At the Office of the State Comptroller’s (OSC) Fiscal Year 2025 Review, Comptroller Sean Scanlon had one message about Connecticut’s economy: it’s complicated.
“(Things are) uncertain,” Scanlon said at the review session, which took place on Monday, Oct. 6. “There are… some really good signs and then there are some really concerning signs. It’s a strange economy.”
Some of the positive trends are happening in the economy include: Connecticut had an operating surplus of $410 million this year, and this is the eighth year in a row that the state ended with an operating surplus; around $750 million was saved in the general fund this year; the state will spend $110 million to pay down pension liabilities; and unemployment remains low.
“While we continue to monitor what is happening closely with the market and with the economy, I would just say that our fiscal progress is continuing,” Scanlon said. “We continue to see strong revenue collection here in the state, we continue to see strong economic indicators like the recent news we got last week on our GDP (Gross Domestic Product).”
At the start of the month, the OSC released a report that found that Connecticut’s real GDP increased by 4.2% in the second quarter of the fiscal year, outpacing the national average. Much of this growth was driven by the manufacturing industry.
“We’re seeing growth that we have not seen in some time here in the state of Connecticut,” Scanlon said. “I think we are moving in the right direction, but there are a bit of warning signs ahead that we continue to monitor.”
Those “warning signs” include inflation, slow job growth, the future impact of tariffs, and instability on Wall Street, Scanlon said.
OSC’s report for the fiscal year 2025 states that the central bank has a target of only 2% inflation rate; in the last year, inflation hovered between 2.5% and 3%, and, as of July, was at 2.9%. In Connecticut, only 12,000 jobs were added to the labor force in the past year.
On top of that, the price of housing and mortgage rates have increased, the cost of living is also up, and the state’s expenditures were $740 million higher than its budget for this year, OSC’s Director of Policy and Legislative Affairs Anthony Naples mentioned in the review.
The largest expense increase in the last year was Medicaid. The state spent $225 million, or 7%, more on Medicaid programs than the previous year, primarily because of “higher-than-expected” caseloads, Naples said.
Medicaid will likely get more expensive in the future. If the Medicaid reforms in the One Big Beautiful Bill Act (OBBB) go through, states will be responsible for enforcing a work requirement. This will require Connecticut to create a new system to track how many hours people work, volunteer, or pursue an education every month.

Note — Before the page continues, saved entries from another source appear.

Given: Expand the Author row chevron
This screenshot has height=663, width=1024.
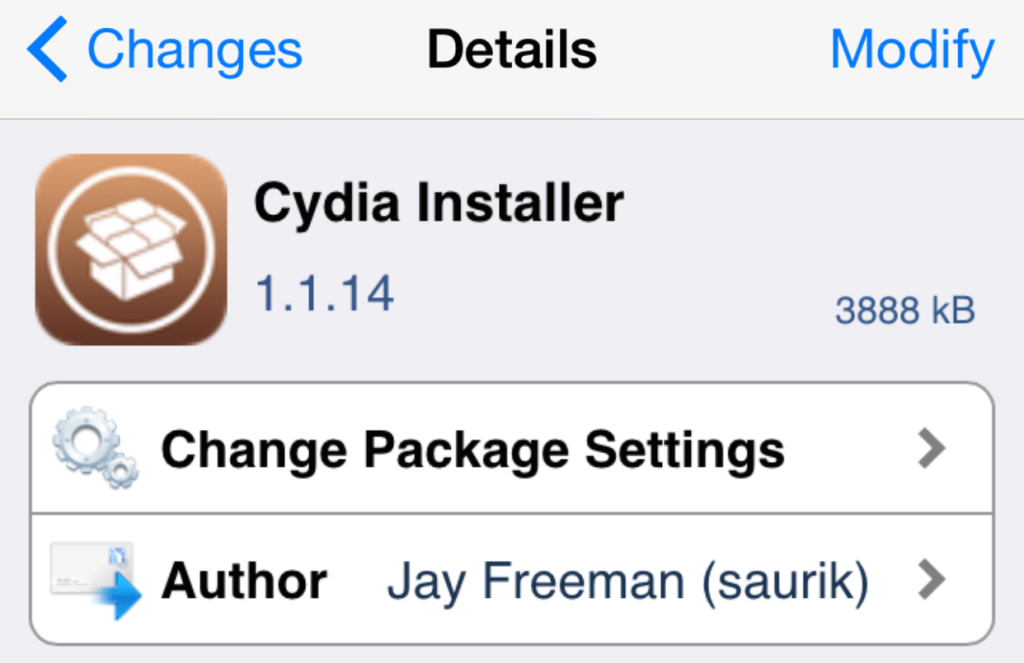Looking at the screenshot, I should coord(932,579).

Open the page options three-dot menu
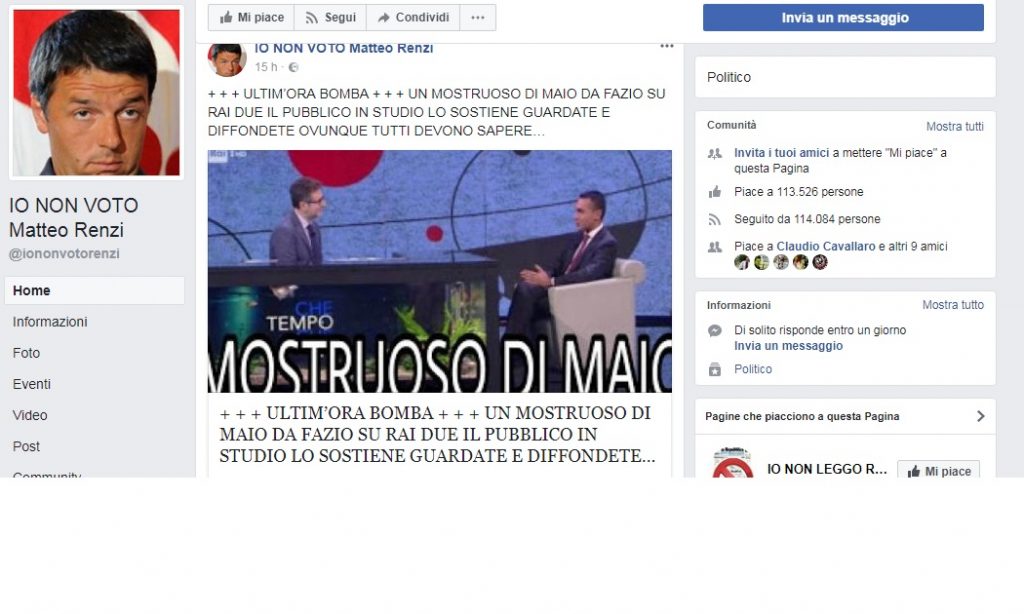478,18
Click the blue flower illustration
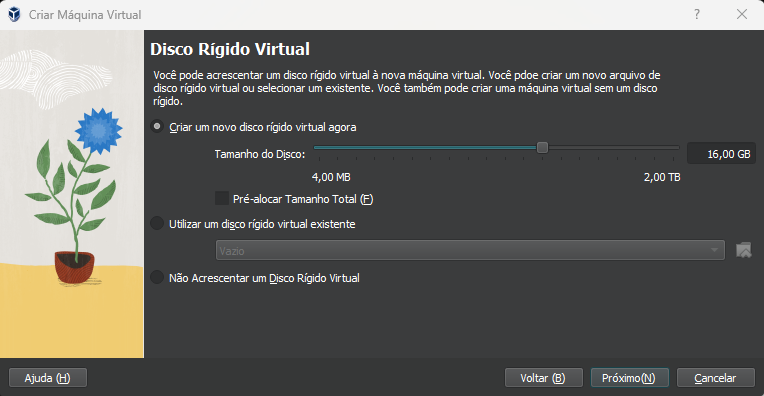Screen dimensions: 764x396 click(99, 131)
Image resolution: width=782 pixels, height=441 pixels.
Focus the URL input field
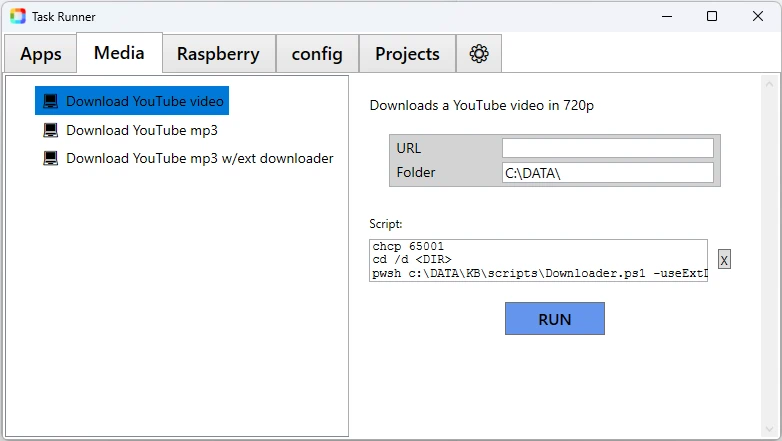(607, 148)
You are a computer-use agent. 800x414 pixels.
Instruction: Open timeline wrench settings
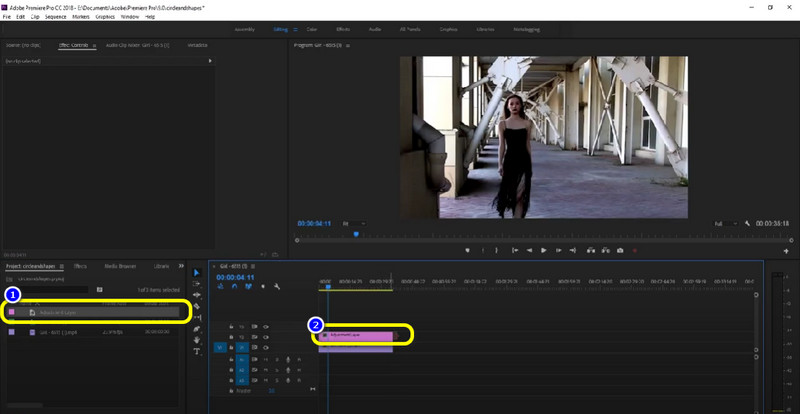pyautogui.click(x=276, y=287)
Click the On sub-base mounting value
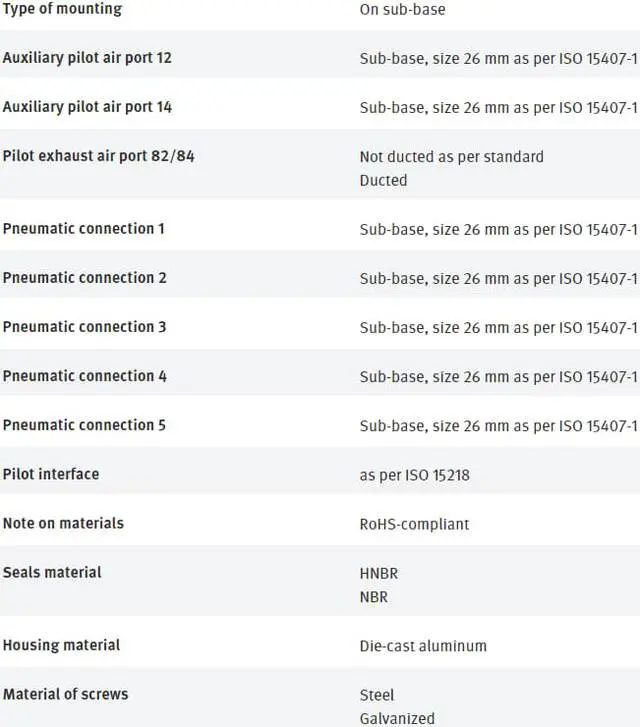The image size is (640, 727). coord(402,10)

Earlier this year, the OSC estimated that the new Medicaid provisions in the OBBB, combined with the expiration of the Affordable Care Act (ACA) Enhanced Premium Tax Credits, could cost the state between $20 and $50 million, largely because of the expenses involved in implementing the work requirement.
In D.C., Democrats and Republicans are having a showdown over these ACA credits and portions of the OBBB related to health care, which has caused the government shutdown. Democrats refuse to approve a continuing resolution that would keep the government open unless Republicans agree to extend the ACA tax credits. The open enrollment period for Access Health CT begins on Nov. 1, and around 90% of people enrolled in Access Health utilize these tax credits.
President Donald Trump has threatened mass layoffs if the shutdown continues. That poses another set of problems for the state.
“If the layoffs tick up and people stop spending, because they worry about losing their job, we could see some really significant changes to our economy and an economic downturn that would bring us closer to a recession,” Scanlon said. “That obviously would be a jeopardizing factor for some of the progress that we’ve made.”
Shortly before OSC’s Fiscal Year 2025 Review, Senator Richard Blumenthal announced that he was flying back to D.C. to negotiate a continuing resolution to end the shutdown.